■ **제시된 과제**
아래 발췌문의 evaluate 함수에서 top_k의 기본값은 무엇인가?

------ 읽을 발췌문 ------

4. bert_KR : open source "Beomi/KcBERT"
5. bert_KR_ST : Only sentence finetuned "Beomi/KcBERT" ( 한국어로 사전 학습된 BERT )
6. bert_KR_DA : Domain Adaptation
7. bert_KR_DA_ST : Domain Adaptation + sentence finetuned


- 모델 저장할때 : sts_model_save_path = "output/training_sts-"+pretrained_model_name.replace("/", "-")\
    + '-' + datetime.now().strftime("%Y-%m-%d_%H-%M-%S")
- 이름 설정 : DomainAdaptation => _DA SentenceFintuning => _ST

### llama_index 이용 

In [3]:
def evaluate(dataset, embed_model, top_k=5, verbose=False):
    
    corpus = dataset['corpus']  # 예: {"18f9717b-1c79-428e-9cc6-43e498abf29e": "Text for document"}
    queries = dataset['queries']  # 예: {"18f9717b-1c79-428e-9cc6-43e498abf29e": "질문"}
    relevant_docs = dataset['relevant_docs']  


    service_context = ServiceContext.from_defaults(embed_model=embed_model)
    nodes = [TextNode(id_=id_, text=text) for id_, text in corpus.items()]
    index = VectorStoreIndex(
        nodes,
        service_context=service_context,
        show_progress=True
    )

    # 임베딩 계산하는 파트
    retriever = index.as_retriever(similarity_top_k=top_k)

    eval_results = []
    for query_id, query in tqdm(queries.items(), desc="Evaluating queries"):
        try:
            retrieved_nodes = retriever.retrieve(query)
            retrieved_ids = [node.node.id_ for node in retrieved_nodes]   

            expected_id = relevant_docs[query_id][0]  # 기본값을 None으로 설정
            is_hit = expected_id in retrieved_ids

            is_hit_numeric = int(is_hit)

            eval_result = {
                'is_hit': is_hit_numeric,
                'retrieved': retrieved_ids,
                'expected': expected_id,
                'query': query_id,
            }
            eval_results.append(eval_result)

------ 원본 데이터 ------

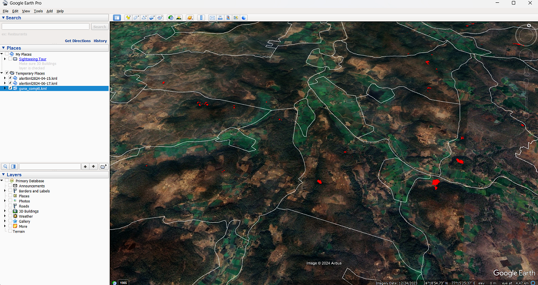Viewport: 538px width, 285px height.
Task: Open the Sightseeing Tour link
Action: pos(32,59)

------

■ **출력 결과**
top_k의 기본값은 5이다.